**AIM OF THE TASK**
Gather every line below that contains the word "marker", matching case exactly, and copy each one in full.

**Word and element location data**

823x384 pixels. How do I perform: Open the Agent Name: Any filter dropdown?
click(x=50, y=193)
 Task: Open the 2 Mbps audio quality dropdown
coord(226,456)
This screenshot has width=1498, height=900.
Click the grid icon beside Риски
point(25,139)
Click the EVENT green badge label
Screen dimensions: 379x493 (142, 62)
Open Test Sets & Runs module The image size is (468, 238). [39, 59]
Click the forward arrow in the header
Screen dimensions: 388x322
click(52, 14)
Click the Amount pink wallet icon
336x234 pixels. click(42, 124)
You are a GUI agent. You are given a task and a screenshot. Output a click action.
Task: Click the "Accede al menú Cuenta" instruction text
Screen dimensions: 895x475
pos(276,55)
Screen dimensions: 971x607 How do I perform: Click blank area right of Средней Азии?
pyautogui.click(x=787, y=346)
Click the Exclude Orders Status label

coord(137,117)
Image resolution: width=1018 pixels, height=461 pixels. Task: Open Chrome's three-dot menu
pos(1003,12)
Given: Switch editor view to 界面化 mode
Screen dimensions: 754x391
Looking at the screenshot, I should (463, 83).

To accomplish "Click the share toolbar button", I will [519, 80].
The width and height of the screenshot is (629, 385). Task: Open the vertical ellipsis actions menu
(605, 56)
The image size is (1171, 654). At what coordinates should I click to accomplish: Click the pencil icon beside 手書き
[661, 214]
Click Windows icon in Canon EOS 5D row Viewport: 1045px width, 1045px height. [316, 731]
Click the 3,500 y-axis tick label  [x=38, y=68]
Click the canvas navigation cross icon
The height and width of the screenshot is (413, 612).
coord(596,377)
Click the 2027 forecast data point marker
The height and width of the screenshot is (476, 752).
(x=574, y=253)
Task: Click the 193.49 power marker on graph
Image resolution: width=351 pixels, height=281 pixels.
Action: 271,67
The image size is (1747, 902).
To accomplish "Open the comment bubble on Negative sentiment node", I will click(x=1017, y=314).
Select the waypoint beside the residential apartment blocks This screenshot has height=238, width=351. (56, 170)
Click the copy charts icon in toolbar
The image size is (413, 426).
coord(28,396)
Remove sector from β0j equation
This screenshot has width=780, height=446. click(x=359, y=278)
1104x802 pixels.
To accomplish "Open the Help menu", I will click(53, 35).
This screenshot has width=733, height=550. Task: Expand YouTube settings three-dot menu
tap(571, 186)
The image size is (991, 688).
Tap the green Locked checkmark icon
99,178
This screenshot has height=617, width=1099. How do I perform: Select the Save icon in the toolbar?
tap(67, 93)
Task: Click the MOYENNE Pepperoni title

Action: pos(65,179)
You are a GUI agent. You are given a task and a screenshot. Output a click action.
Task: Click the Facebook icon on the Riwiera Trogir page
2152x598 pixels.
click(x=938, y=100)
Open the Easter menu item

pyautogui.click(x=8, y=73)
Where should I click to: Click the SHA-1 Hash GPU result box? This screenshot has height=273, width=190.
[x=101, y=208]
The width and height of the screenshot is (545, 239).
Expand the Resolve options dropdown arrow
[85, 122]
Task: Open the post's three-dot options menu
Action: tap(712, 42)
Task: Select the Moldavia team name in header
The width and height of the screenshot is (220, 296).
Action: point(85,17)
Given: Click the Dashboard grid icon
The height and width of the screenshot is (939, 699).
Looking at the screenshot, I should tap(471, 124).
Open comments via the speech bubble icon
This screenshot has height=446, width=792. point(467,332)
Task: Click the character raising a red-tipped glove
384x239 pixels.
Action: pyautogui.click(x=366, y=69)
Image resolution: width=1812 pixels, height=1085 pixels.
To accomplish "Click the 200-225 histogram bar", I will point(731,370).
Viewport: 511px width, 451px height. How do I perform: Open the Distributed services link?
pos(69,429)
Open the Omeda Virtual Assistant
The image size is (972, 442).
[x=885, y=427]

**RESPONSE TO THIS TASK**
Click the 2027 forecast data point marker
Task: Click the 193.49 power marker on graph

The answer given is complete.